La Cour de justice de l’Union européenne (CJUE), basée à Luxembourg, a validé jeudi 16 juillet la loi adoptée en 2024 par le gouvernement espagnol du socialiste Pedro Sánchez qui accordait une amnistie aux indépendantistes catalans après la tentative avortée de sécession de la Catalogne en 2017.
« Le droit de l’Union ne s’oppose pas à cette loi d’amnistie » qui avait profondément divisé les Espagnols, a jugé la CJUE dans un communiqué, estimant qu’elle «(visait) à réduire des tensions institutionnelles et politiques ainsi qu’à faciliter un scénario de réconciliation ».
En échange de son soutien validé en novembre 2023, le parti Junts de Carles Puigdemont avait obtenu des socialistes l’engagement de faire voter par le Parlement cette loi d’amnistie pour ses dirigeants et militants poursuivis pour leur implication dans la tentative de sécession.
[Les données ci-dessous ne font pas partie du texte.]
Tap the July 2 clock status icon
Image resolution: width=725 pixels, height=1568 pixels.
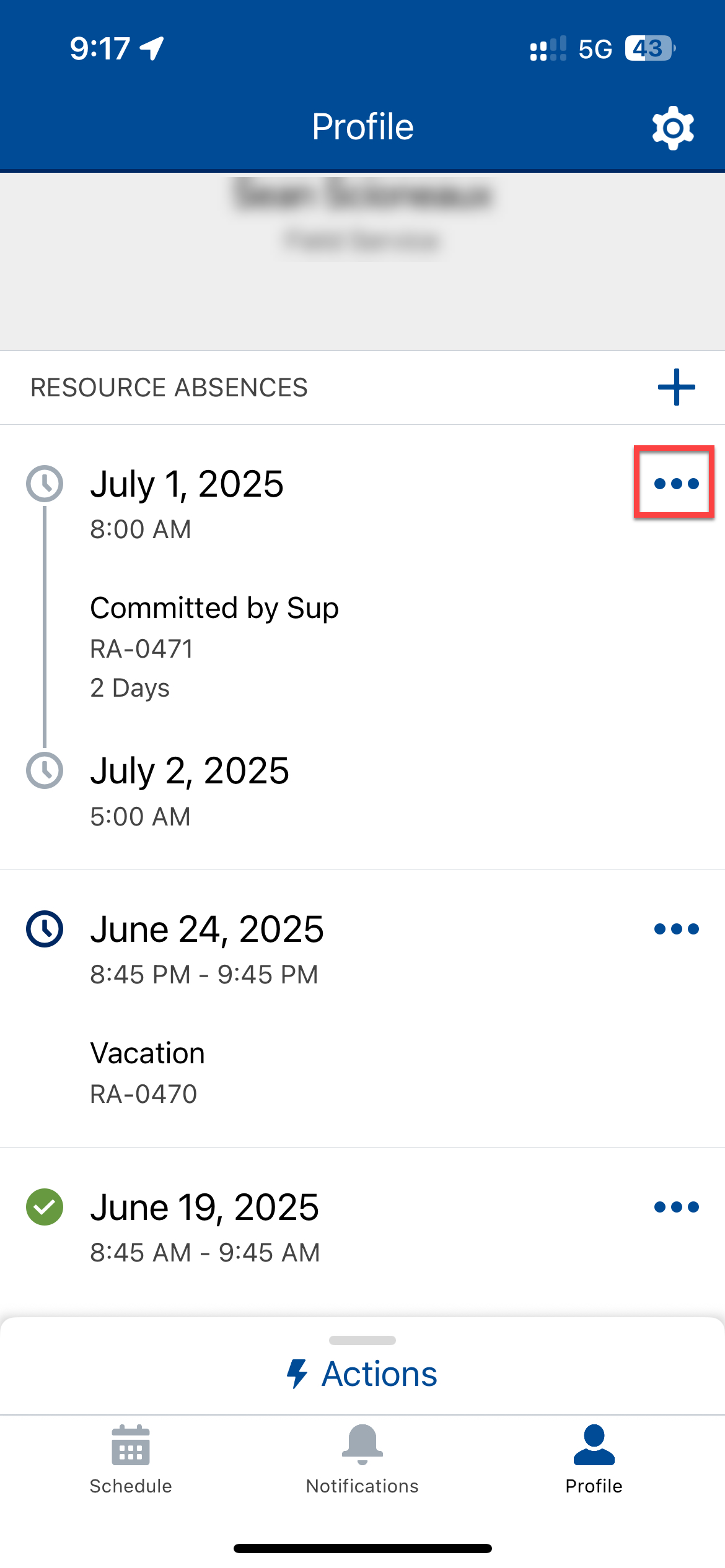[x=45, y=771]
Environ 400 personnes concernées
Inculpé par la justice espagnole en 2018 pour son rôle dans cette tentative, Carles Puigdemont, qui présidait le gouvernement régional de la Catalogne, avait fui l’Espagne et vit depuis en exil en Belgique.
Dans sa décision rendue jeudi, la CJUE a aussi estimé que l’amnistie décrétée en 2024 par Pedro Sánchez et qui devait concerner au premier chef Carles Puigdemont ne portait pas atteinte aux « intérêts financiers de l’Union européenne », contrairement à ce que les juges espagnols ont affirmé. Le tribunal suprême avait en effet refusé d’appliquer la mesure d’amnistie au responsable séparatiste concernant le chef de « détournements de fonds ».
Environ 400 personnes ont pu bénéficier de cette amnistie, mais Carles Puigdemont reste, lui, sous le coup d’un mandat d’arrêt en Espagne en raison de ce refus d’amnistie sur les détournements de fonds. Il reste dans l’attente d’une décision du tribunal constitutionnel sur le sujet.